Michael Borgers: Martin Fuchs, Sie beraten Politiker, wie sie am besten in der digitalen Welt kommunizieren. Und Sie schreiben: Bleib, lieber Robert! Warum? Warum sollte Habeck Twitter nicht verlassen?
Martin Fuchs: Ich glaube, zum einen natürlich, weil es eine Impulsentscheidung war, die er über Nacht gefällt hat und die jetzt in seiner aktuellen Situation auch sehr nachvollziehbar ist, ihm und der Grünen-Partei aber langfristig auch schaden wird.
Borgers: Impulsentscheidung – er hat einen Fehler gemacht, und der spricht davon, dass der Datenklau ihn auch betroffen hat.
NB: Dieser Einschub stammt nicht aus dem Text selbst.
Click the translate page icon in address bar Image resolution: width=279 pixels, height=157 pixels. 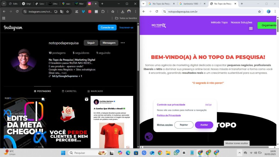[x=62, y=11]
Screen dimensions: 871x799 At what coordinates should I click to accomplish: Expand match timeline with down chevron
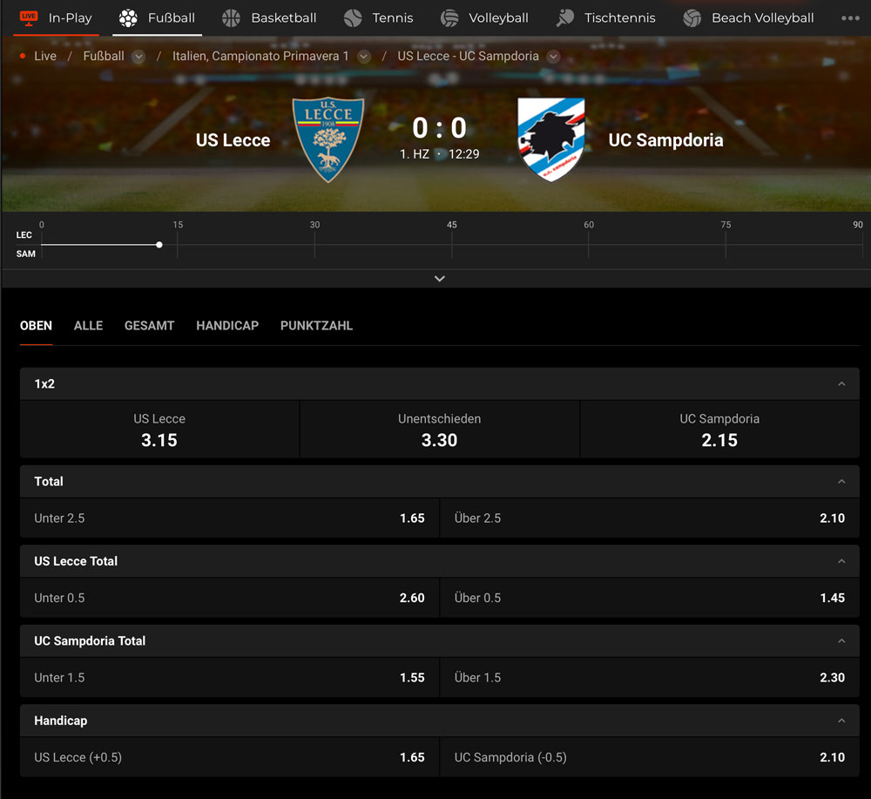[439, 278]
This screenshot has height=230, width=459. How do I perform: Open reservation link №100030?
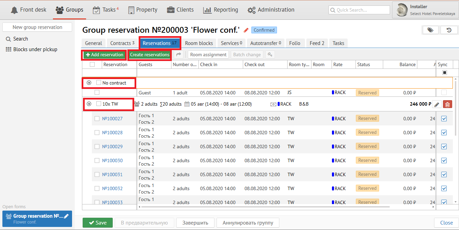tap(112, 160)

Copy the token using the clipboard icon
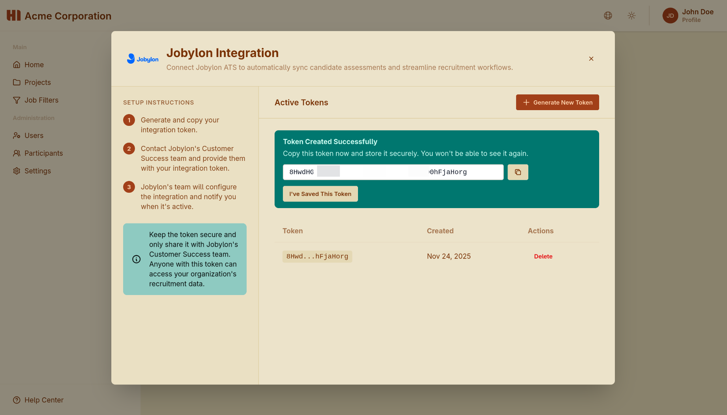coord(518,172)
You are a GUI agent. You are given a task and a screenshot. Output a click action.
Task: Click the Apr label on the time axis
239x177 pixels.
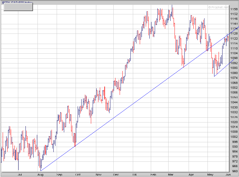coord(191,175)
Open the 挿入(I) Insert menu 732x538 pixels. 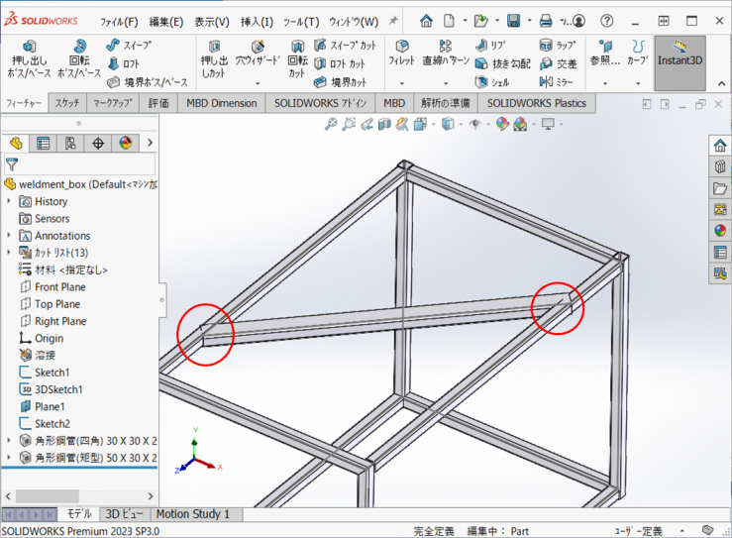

Fuchs: Genau. Es sind gerade zwei Phänomene, die ihn innerhalb der letzten 48 Stunden betroffen haben: ein Hack der Politikerdaten und das Zweite, sein Video, das er über Twitter hat senden lassen für den Wahlkampf der Grünen in Thüringen. Und da hat er, glaube ich, auch erstmals überhaupt erfahren, wie es sein kann, wenn ihn viel negative Kritik innerhalb kürzester Zeit erreicht hat. Bisher war er Everybody's Darling, auch auf Twitter. Er schwebt, und auch die Grünen, auf einer Zustimmungswelle auch. Und jetzt so harten Gegenwind zu kriegen, das ist hart, das einmal zu erleben. Aber es ist, glaube ich, ganz wichtig, dass jeder das mal erlebt, weil es Teil der Medienbildung ist im digitalen Raum.
"Twitter ist das wichtigste Instrument für die politische Kommunikation"
Borgers: Und Sie sagen: Das hätte er jetzt durchstehen müssen?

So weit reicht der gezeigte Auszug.